目からウロコ―水と電解質
第14回 脳にはリンパ管もマクロファージもない:脳脊髄液による清掃活動
掲載誌
Fluid Management Renaissance
Vol.4 No.4 74-75,
2014
著者名
石橋 賢一
記事体裁
抄録
疾患領域
循環器
診療科目
循環器内科
/
心臓血管外科
媒体
Fluid Management Renaissance
脳にはリンパ管はありませんが,リンパ液とは違って蛋白質がほとんどない脳脊髄液(cerebrospinal fluid: CSF)によって満たされています。脳はミエリンのような脂肪に富んでいて水より軽く,CSFによる浮力のおかげで「水の中の豆腐」のように1.3kgの重量が50gにまで軽減されていて,自重によって潰れないようになっています。

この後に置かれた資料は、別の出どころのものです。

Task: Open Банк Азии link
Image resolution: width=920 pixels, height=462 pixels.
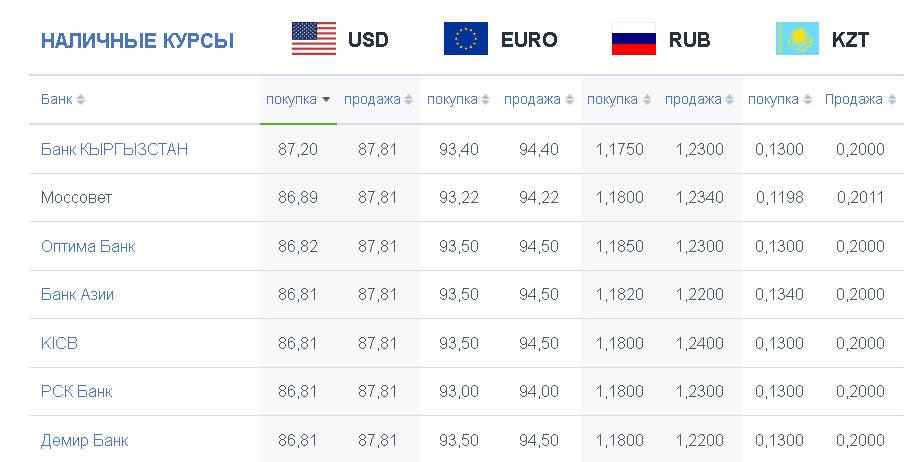Action: click(77, 294)
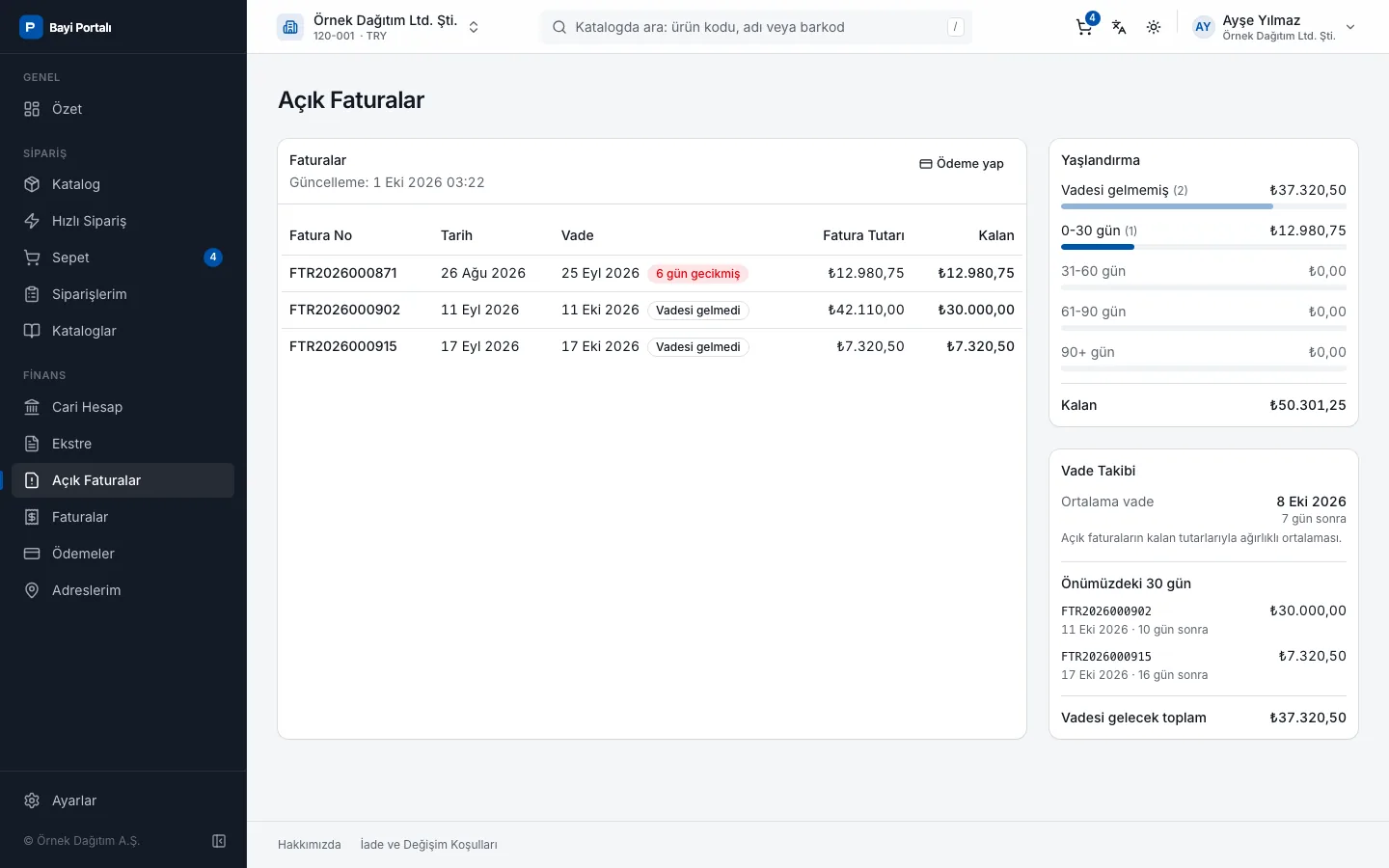This screenshot has height=868, width=1389.
Task: Focus the catalog search input field
Action: click(756, 27)
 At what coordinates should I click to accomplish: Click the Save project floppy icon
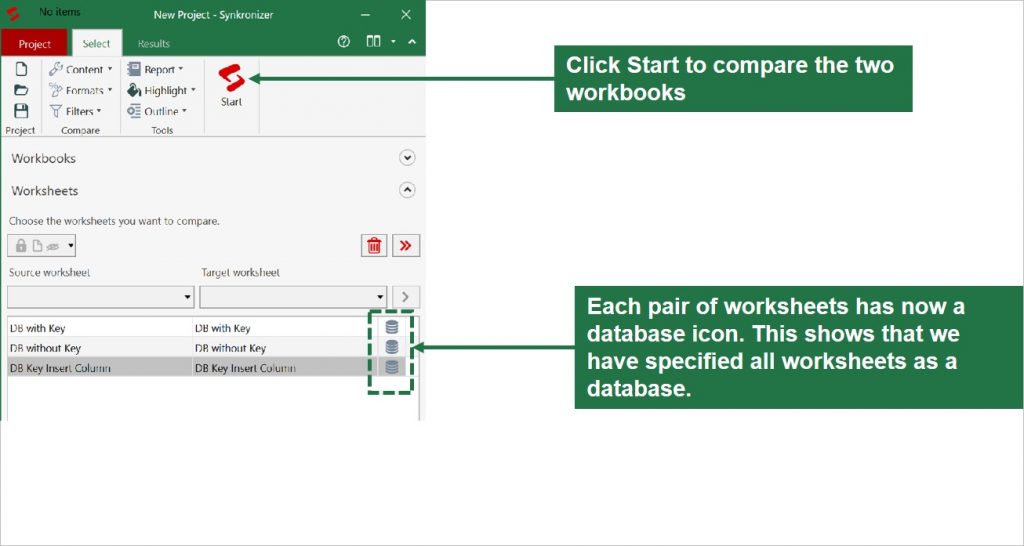(21, 111)
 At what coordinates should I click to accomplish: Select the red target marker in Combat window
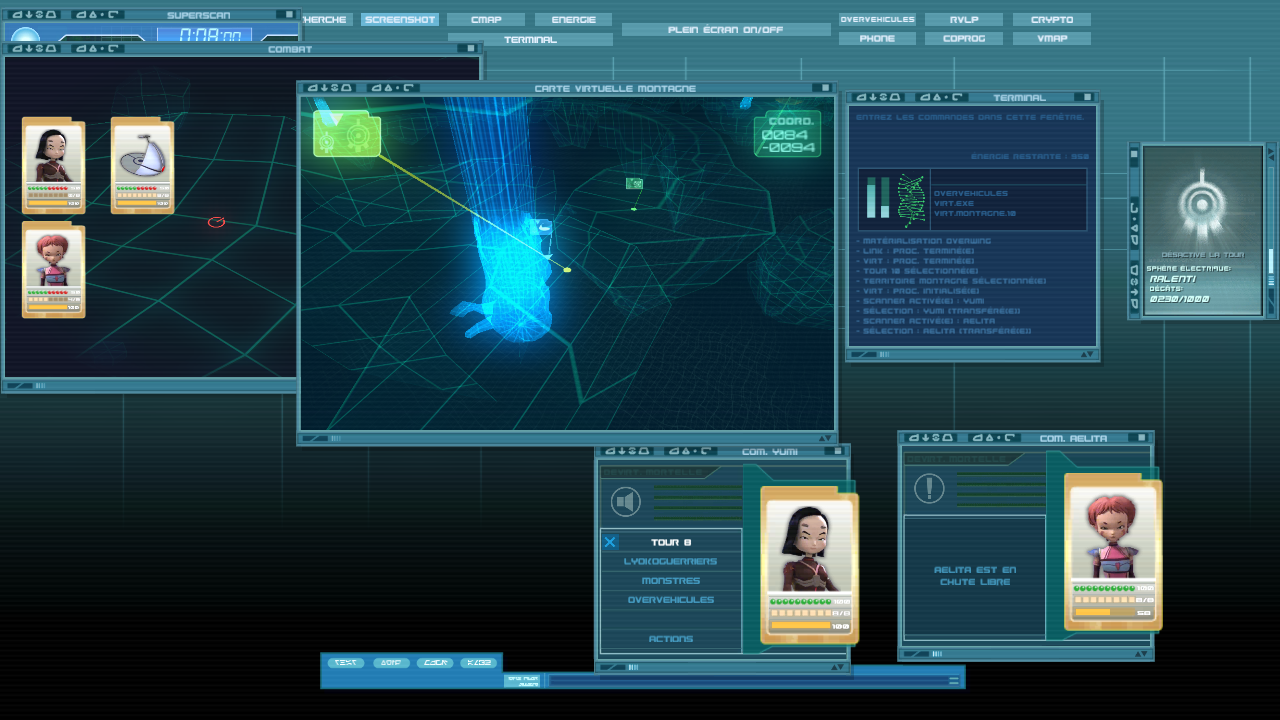pos(216,222)
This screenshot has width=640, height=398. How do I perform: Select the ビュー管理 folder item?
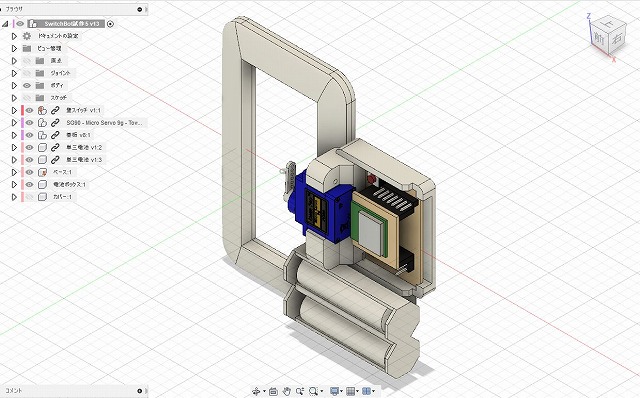[49, 48]
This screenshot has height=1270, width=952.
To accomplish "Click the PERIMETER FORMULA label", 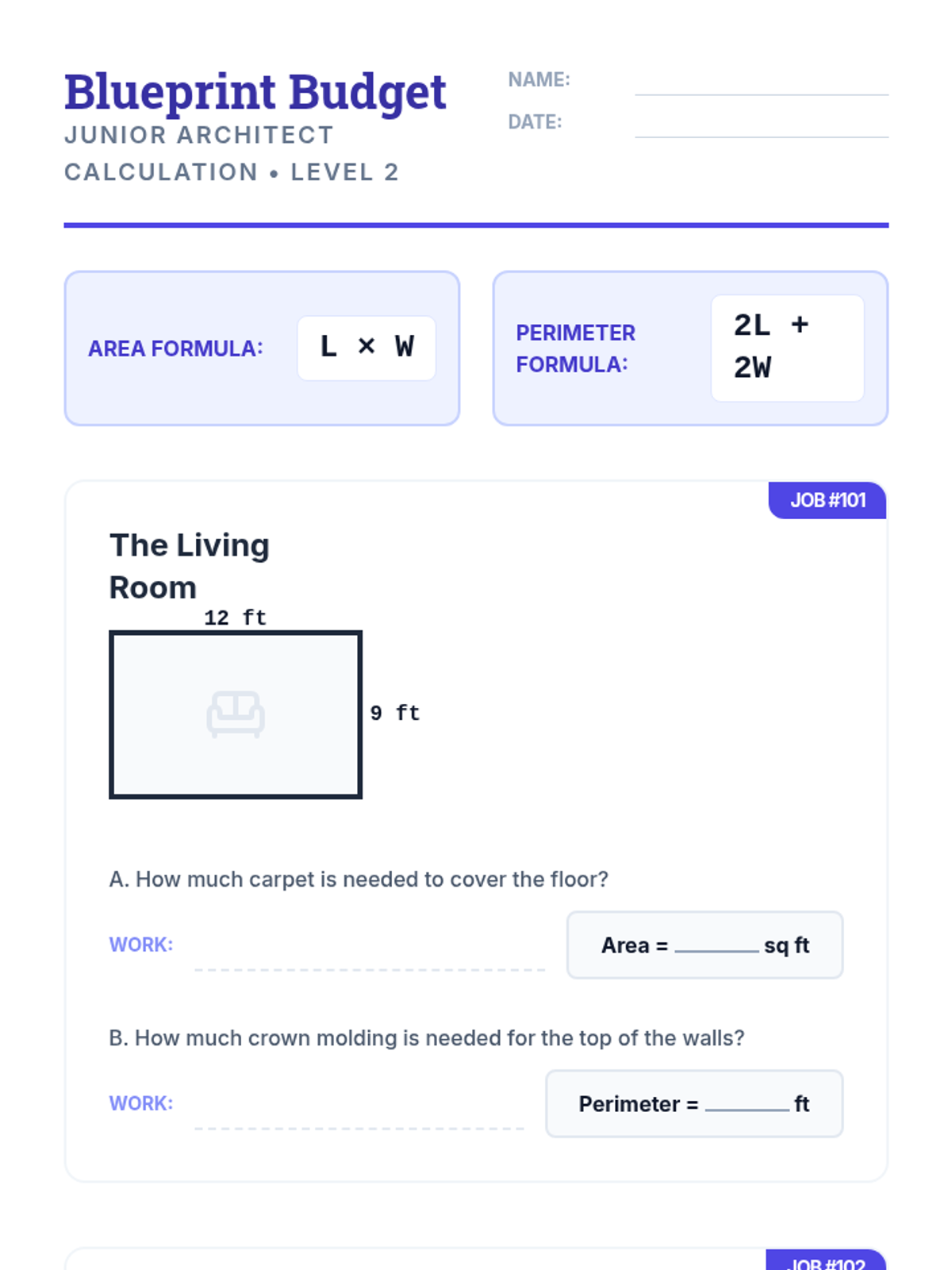I will [x=575, y=348].
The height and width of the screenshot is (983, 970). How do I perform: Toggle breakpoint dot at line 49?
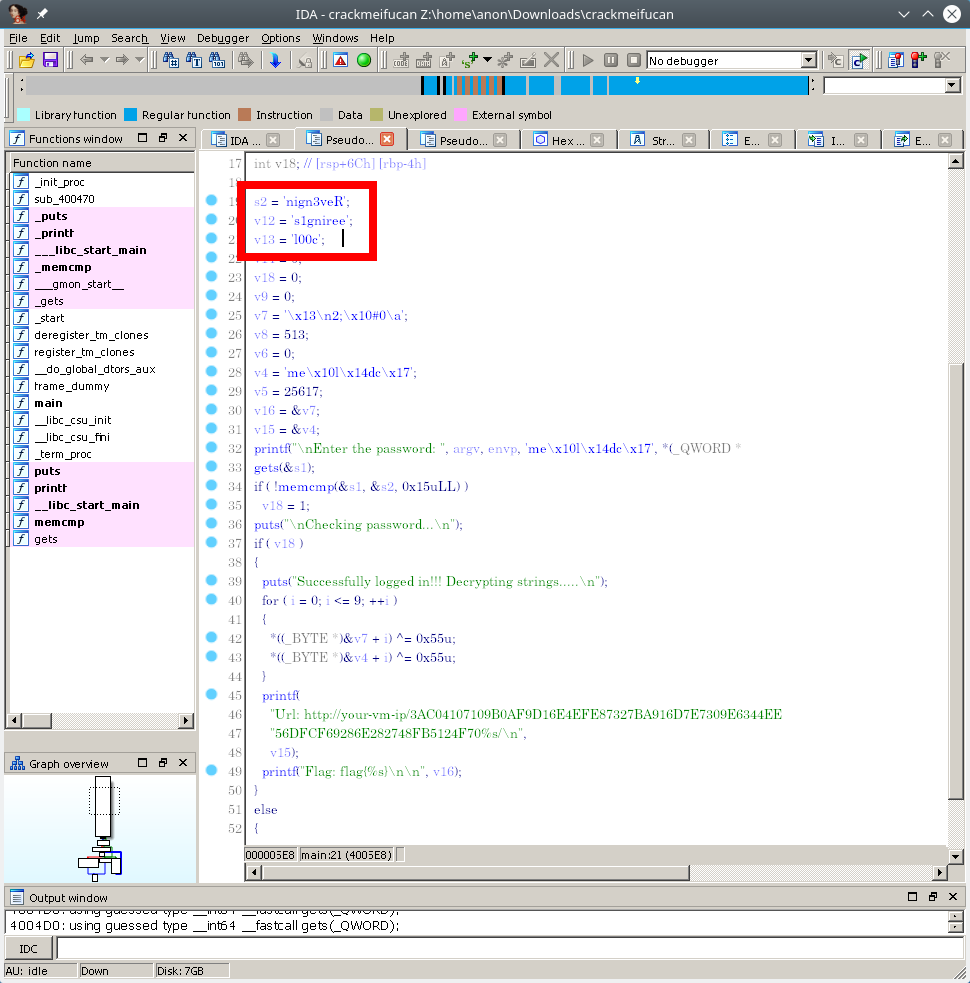pyautogui.click(x=211, y=771)
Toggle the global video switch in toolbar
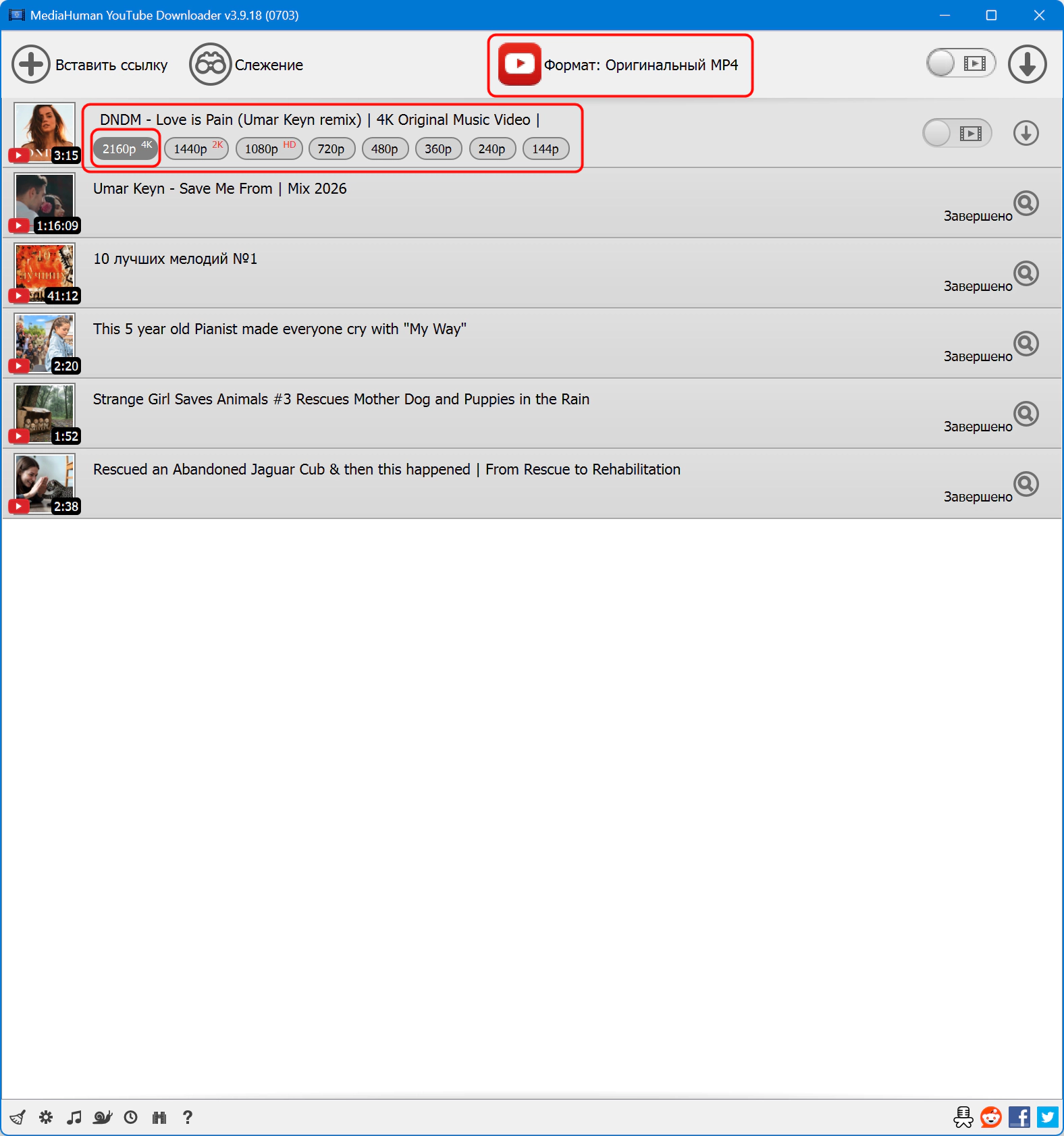This screenshot has width=1064, height=1136. click(960, 63)
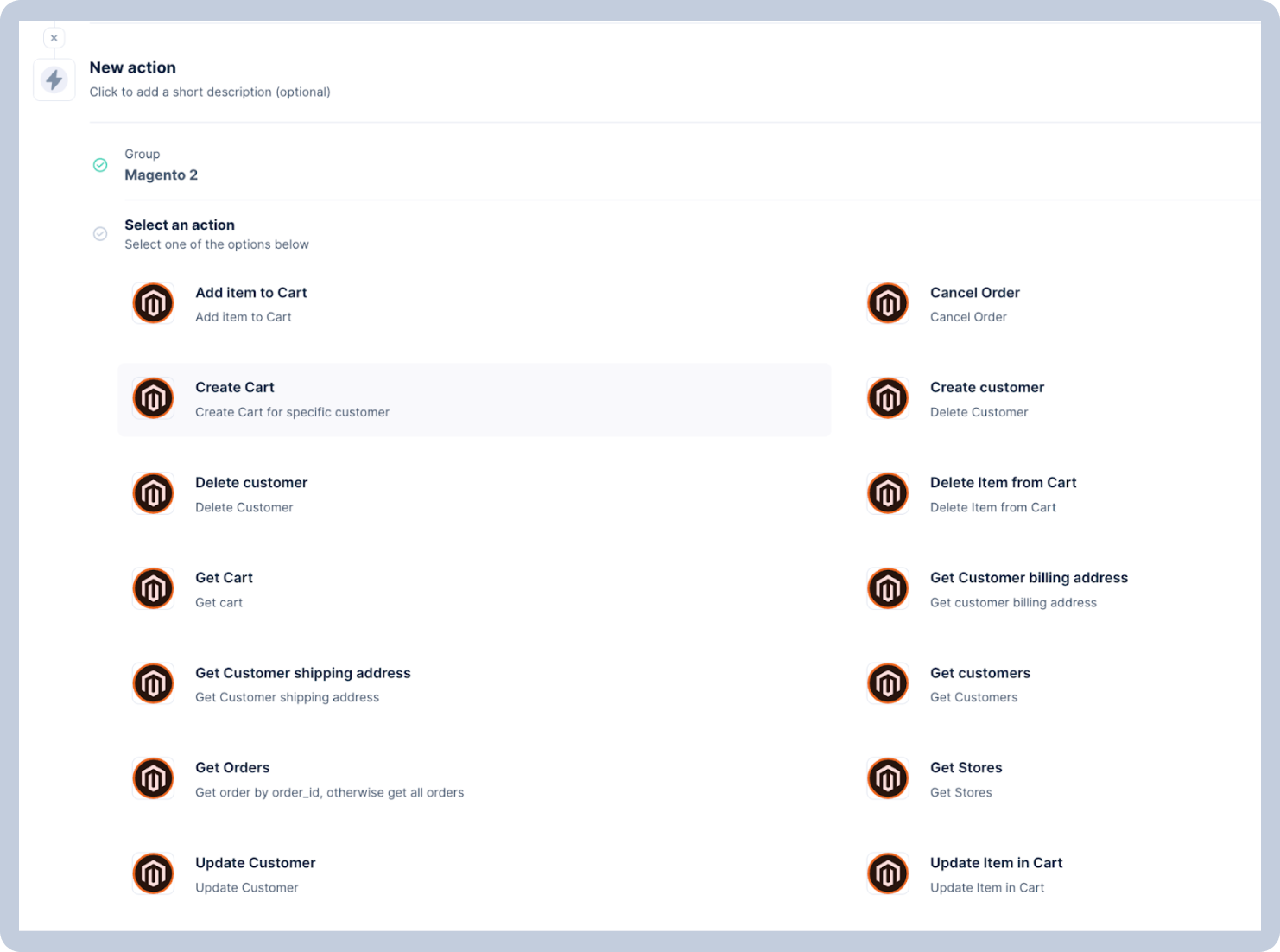
Task: Click the Magento icon beside Cancel Order
Action: [x=888, y=303]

さらに,CSFは羊水のように脳を守るクッションの役割も担っています。ローマ帝国時代の医学者ガレノスはCSFが下垂体でつくられ鼻汁として排泄されると考えていました。しかし鼻汁に糖はなく,もし糖が含まれているようなら頭蓋底骨折によってCSFが鼻から垂れている緊急事態です(脳感染を起こす危険)。動脈血から脈絡叢でつくられ,脳室から脳表面に出てクモ膜下腔を循環して,最終的にはクモ膜顆粒で吸収されて静脈に還るというCSFの流れが明らかになったのは,20世紀のはじめです。
※記事の内容は雑誌掲載時のものです。